Europe is ahead in terms of ESG awareness, while other regions like Asia present opportunities for sustainable development. The importance of focusing on material ESG topics for specific companies and sectors was emphasised.
The participants also mentioned ongoing efforts to address the lack of effective benchmarks for comparing ESG performance in private markets. They highlighted the Data Conversions Initiative, which aims to create benchmarks and facilitate the reporting of key ESG metrics by financial sponsors. The initiative has gained traction, with over 5,000 companies participating in reporting their data.
5. Overcoming Challenges in Asia: Risk Mitigation, Resource Constraints, and Developing ESG Ecosystems
The participants acknowledged that incorporating ESG considerations into investments in Asia could pose certain risks and pitfalls. They highlighted the potential challenge of using a cookie-cutter approach that fails to account for the diverse characteristics of different companies.

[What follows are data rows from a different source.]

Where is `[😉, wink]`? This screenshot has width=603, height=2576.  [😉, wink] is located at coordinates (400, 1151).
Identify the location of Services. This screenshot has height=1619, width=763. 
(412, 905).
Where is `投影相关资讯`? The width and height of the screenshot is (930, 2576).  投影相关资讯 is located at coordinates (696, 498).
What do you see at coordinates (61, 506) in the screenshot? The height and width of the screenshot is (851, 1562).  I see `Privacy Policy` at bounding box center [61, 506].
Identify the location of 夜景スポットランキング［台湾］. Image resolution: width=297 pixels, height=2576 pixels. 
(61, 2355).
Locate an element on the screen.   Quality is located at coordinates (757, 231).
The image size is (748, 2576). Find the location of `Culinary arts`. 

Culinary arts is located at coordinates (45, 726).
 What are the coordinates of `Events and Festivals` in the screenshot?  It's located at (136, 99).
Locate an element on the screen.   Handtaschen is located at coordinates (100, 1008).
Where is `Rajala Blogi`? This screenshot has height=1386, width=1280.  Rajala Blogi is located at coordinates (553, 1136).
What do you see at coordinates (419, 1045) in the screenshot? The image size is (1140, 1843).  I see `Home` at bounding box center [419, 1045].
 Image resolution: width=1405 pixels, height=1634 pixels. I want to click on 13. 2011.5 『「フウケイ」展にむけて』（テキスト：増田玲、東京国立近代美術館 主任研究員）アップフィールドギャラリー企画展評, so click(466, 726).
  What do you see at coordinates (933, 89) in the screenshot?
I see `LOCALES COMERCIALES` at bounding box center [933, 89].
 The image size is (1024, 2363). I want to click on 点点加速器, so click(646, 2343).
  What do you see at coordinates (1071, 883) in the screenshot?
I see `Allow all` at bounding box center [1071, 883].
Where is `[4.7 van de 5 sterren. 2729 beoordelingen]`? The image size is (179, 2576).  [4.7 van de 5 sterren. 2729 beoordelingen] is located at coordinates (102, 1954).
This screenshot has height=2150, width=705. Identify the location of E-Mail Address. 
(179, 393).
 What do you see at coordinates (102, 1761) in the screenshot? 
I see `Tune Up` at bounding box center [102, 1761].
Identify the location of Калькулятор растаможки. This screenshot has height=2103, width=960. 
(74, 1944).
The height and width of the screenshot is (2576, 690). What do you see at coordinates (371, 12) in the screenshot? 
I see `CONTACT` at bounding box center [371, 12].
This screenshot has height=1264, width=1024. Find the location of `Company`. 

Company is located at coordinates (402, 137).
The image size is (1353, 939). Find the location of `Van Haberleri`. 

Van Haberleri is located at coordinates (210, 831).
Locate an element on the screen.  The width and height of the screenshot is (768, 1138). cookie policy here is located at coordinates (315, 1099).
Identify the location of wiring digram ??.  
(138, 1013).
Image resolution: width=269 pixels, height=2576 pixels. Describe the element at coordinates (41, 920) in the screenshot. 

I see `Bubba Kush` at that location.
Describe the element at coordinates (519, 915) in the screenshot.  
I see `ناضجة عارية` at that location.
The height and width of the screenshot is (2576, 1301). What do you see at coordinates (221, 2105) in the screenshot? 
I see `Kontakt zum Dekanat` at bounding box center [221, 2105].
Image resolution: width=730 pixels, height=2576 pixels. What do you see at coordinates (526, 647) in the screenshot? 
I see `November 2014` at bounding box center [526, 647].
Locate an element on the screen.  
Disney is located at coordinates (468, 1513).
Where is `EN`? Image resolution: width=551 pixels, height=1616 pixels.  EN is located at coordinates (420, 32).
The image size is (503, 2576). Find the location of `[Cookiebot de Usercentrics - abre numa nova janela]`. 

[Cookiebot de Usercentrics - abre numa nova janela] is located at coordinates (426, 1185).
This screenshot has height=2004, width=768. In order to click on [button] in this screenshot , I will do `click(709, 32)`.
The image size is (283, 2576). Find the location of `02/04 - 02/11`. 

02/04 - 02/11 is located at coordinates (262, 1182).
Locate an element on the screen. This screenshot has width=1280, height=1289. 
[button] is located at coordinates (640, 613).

The pressure to achieve immediate results and the limited resources of PE (Private Equity) or VC investments were also mentioned as potential barriers to effectively implementing ESG practices. Taking a long-term view and receiving guidance from LPs (Limited Partners) were suggested to mitigate these risks.
The participants also discussed the difficulties of gaining buy-in from investment teams, particularly in the current challenging market environment where the focus is often on short-term financial outcomes. The liquidity crunch, fundraising difficulties, and slower deal flow were identified as factors that could impact the prioritisation of ESG considerations. The need to allocate time and financial resources to ESG initiatives was recognised as a challenge, especially in the absence of on-the-ground expertise in the countries where investments are made.
The lack of clarity on what constitutes an ESG expert and the evolving nature of the field were highlighted. Participants noted that the complexity of ESG topics necessitates specialised knowledge and expertise in specific sectors or functional areas. In Asia, the additional challenges of language barriers and the limited pool of local ESG consultants were mentioned.
The discussion concluded with the recognition that local governments in Asia have yet to address ESG considerations fully, and there is a need for the ecosystem to develop further. Universities were identified as potential players in training and cultivating ESG expertise.